‘Hey HUD! Help Out!’ YOU too….

Blog # 232 Copyright 2013 10 February 2013

Perspective. ‘Land lease lifestyle communities, a.k.a. manufactured home communities, & earlier, ‘mobile home parks’, are the real estate component of manufactured housing.’

SPECIAL NOTE to readers of this week’s opinion/editorial challenge…

This op/ed piece debuts here as blog posting # 232, on the community-investor.com website. Next, it’ll appear as a reprint, enclosed as a lagniappe, in the March 2013 issue of the Allen Letter professional journal. It is recommended, and hoped, YOU will send copies of ‘Hey HUD! Help Out! to all members of your state’s Congressional delegation, and include a personal note requesting they discuss this timely and apt challenge, at their earliest convenience, with Department of Housing & Urban Development officials!

Hey HUD! Help Out!

“Given Our Nation’s Near Stagnant Economy, it’s Time for the Department of Housing & Urban Development (‘HUD’) to Move Beyond Simply Enforcing the National Manufactured Housing Construction and Safety Standards (a.k.a. ‘NMHCSS’, passed by Congress in 1974 & implemented during June 1976), to Actively Promote & Help Finance Placement of New Homes into 50,000 Land Lease Lifestyle Communities, Coast to Coast!”

by George Allen, CPM®Emeritus, MHM®Master
Consultant to the Factory – built Housing Industry,
The Land Lease Lifestyle Community Asset Class &
Affordable Housing Purists & Enthusiasts Nationwide

The above challenge ‘has been in the making’ throughout my 35 year career in housing, four years shy of the 39 years the HUD – Code manufactured housing industry has been living with – some say ‘enduring’, the only prescriptive national (home) building regulatory code in U.S. history! Why the long wait for this challenge to grow legs?

Frankly, it’s taken nearly four decades for the right pieces to come together; and now, in my opinion they’ve finally done so! But first, here’s the recent triple trigger that gelled my thoughts and experience on the timely topic, prompting this essay challenge.

The Fall 2012 issue of Evidence Matters, is a 28 page booklet published by HUD’s Office of Policy Development and Research. It opens with a feature article, titled: ‘Paths to Homeownership for Low – Income and Minority Households’. Then, within the first three pages of the HUD publication, that lead article title is stated, restated, reinforced three times by Erick C. Poethic, Acting Assistant Secretary for Policy Development and Research; as well as by Rachelle Levitt, Director of Research Utilization Division:

• “Helping low – and moderate – income and minority families achieve successful homeownership has always been a core goal of the U.S. Department of Housing and Urban Development.” P.2. Ms. Poethig (Emphasis added. GFA)

## Things to do:
1/ In the op-ed on HUD and manufactured housing, in what year did Congress pass the National Manufactured Housing Construction and Safety Standards?
2/ Condense the paragraph of the op-ed that begins "This op/ed piece debuts here" into a short bulleted list that keeps its main facts.

## Supplied data:
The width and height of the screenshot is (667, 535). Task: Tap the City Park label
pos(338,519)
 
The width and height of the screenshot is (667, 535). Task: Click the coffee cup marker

## Answers to the problems:
1/ 1974

2/
- The piece first appears as blog posting #232 on the community-investor.com website.
- It will then be reprinted as a lagniappe in the March 2013 issue of the Allen Letter professional journal.
- Readers are urged to send copies of "Hey HUD! Help Out!" to all members of their state's Congressional delegation. They should include a personal note asking those members to discuss the challenge with Department of Housing & Urban Development officials at their earliest convenience.